A la limite, et pour un être qui serait une passivité absolue (mais un tel être ne peut pas exister, car, pour qu’un état puisse apparaître, ne faut-il pas qu’il soit senti en quelque mesure, c’est-à-dire saisi par un acte qui, il est vrai, reçoit aussitôt une limitation ?), l’être absolu ne pourrait se manifester que comme une immense donnée. Ainsi, quand nous disons que Dieu crée le monde, nous voulons dire que, si Dieu cessait d’être pour soi, et s’il devenait un spectacle pour un spectateur qui serait placé hors de lui, — grâce à une sorte de contradiction, puisque tout spectacle exige une opération de celui qui le contemple et que toute opération nous fait participer intérieurement à l’essence de Dieu défini comme un acte pur, — le monde serait sa forme visible et sa révélation. C’est précisément parce qu’il n’y a pas de donnée sans quelqu’un pour qui elle soit telle que le monde, bien qu’il se distingue de Dieu, ne peut pourtant pas s’en détacher. Un être limité ne peut apparaître à ses propres yeux et par ses limites mêmes que comme une partie du monde, en attendant que l’activité de sa vie spirituelle lui permette de créer son être intérieur en retrouvant en lui l’être intérieur dont le monde dépend. Ainsi l’on peut dire que, comme la création du monde est la transformation de l’acte en donnée, la création de nous-mêmes consiste inversement, quand le donné s’est manifesté, à faire nôtre l’acte qui le traverse et qui le soutient, au lieu de laisser ce donné apparaître et disparaître dans l’inépuisable variété d’un spectacle pur.

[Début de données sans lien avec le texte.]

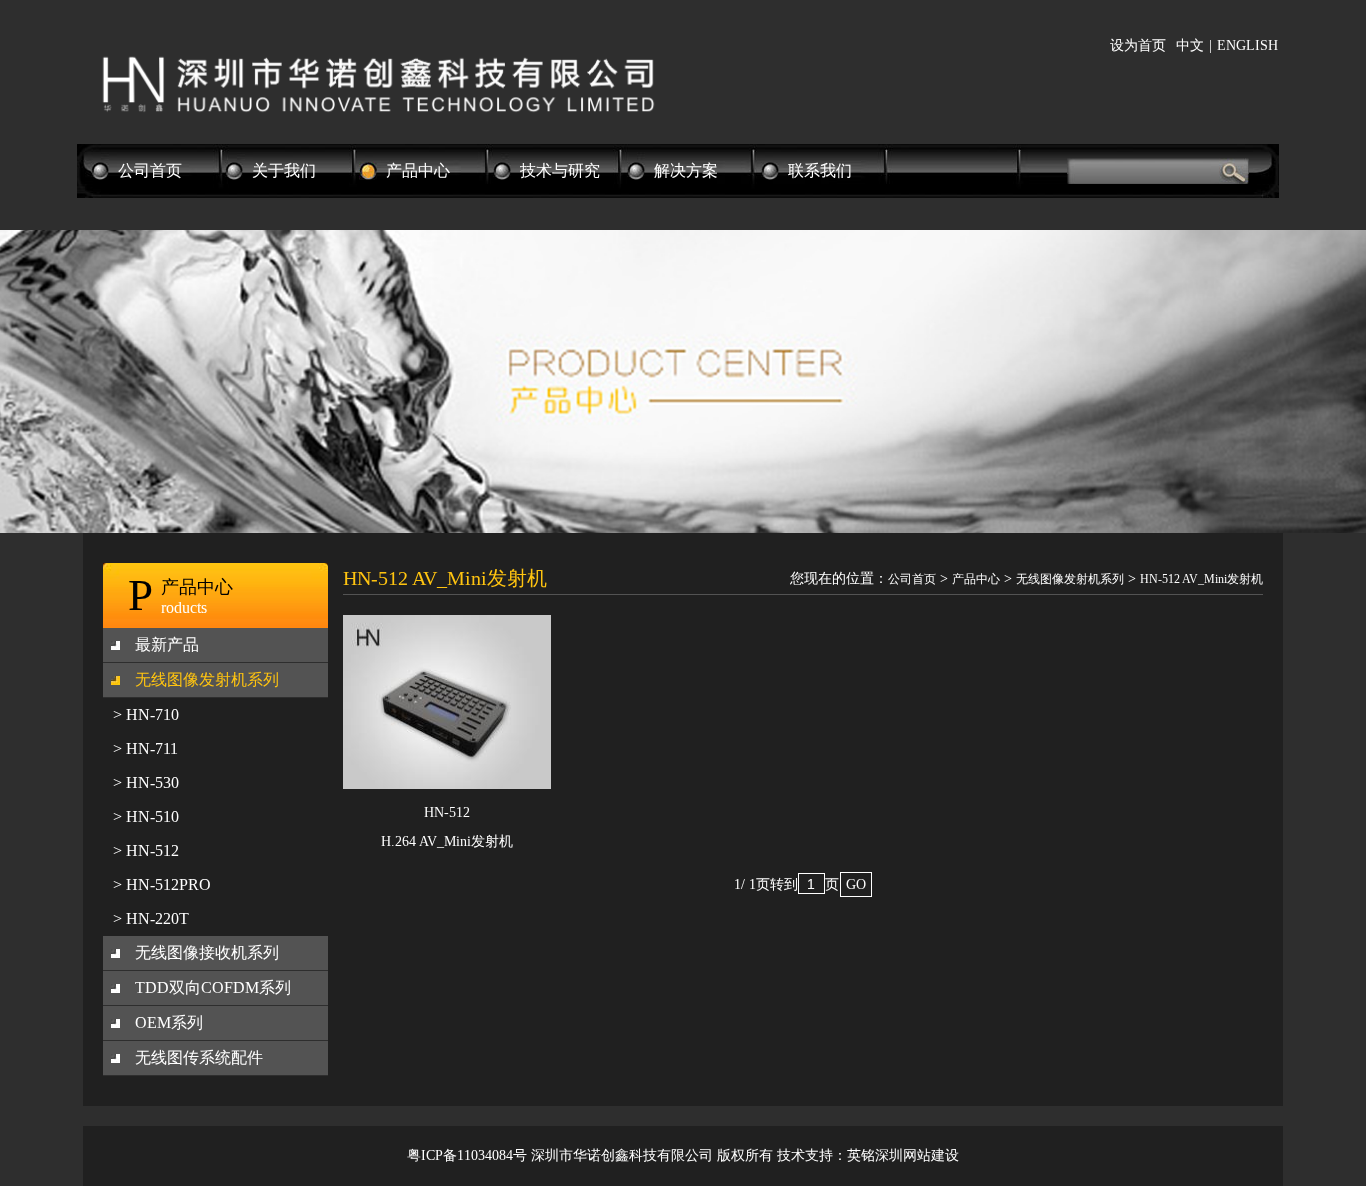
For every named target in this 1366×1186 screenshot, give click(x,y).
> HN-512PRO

Recevoir la vie matérielle n’est qu’un moyen pour nous d’acquérir l’autre. Nous n’avons point demandé à naître. Notre être est une pièce d’un ensemble plus vaste qui n’obéit pas à notre volonté. La vie matérielle nous déçoit parce qu’elle n’est pas proprement nôtre, et qu’ainsi elle ne peut pas nous apparaître comme la vie véritable, parce qu’elle est bornée et incapable de remplir toute notre capacité, enfin parce qu’elle est en perpétuel danger et que la mort finit toujours par l’engloutir. La mort doit-elle donc réconcilier tous les êtres dans le même échec ? Pourtant cette vie qui nous a été imposée, qui ne nous satisfait pas, et dont nous pouvons à chaque instant nous délivrer en la détruisant, est la condition d’un choix par lequel tout individu est appelé à accomplir un acte spirituel d’acceptation ou de renoncement. Il faut qu’il se donne à lui-même la vie éternelle, qui suppose l’union avec l’être pur et réside tout entière dans une opération qui fonde sa personnalité, au lieu de la laisser se dissoudre et s’anéantir dans le tout, — ou qu’il laisse l’univers poursuivre sans lui cet admirable mouvement dans lequel, sans se lasser, mais sans subir dans son essence aucun enrichissement ni aucune diminution, il propose à de nouveaux êtres le salut qui est accepté par le petit nombre et repoussé par la multitude. Nous ne recevons dans le corps l’apparence de la vie que pour pouvoir véritablement nous donner à nous-mêmes la vie ou la mort.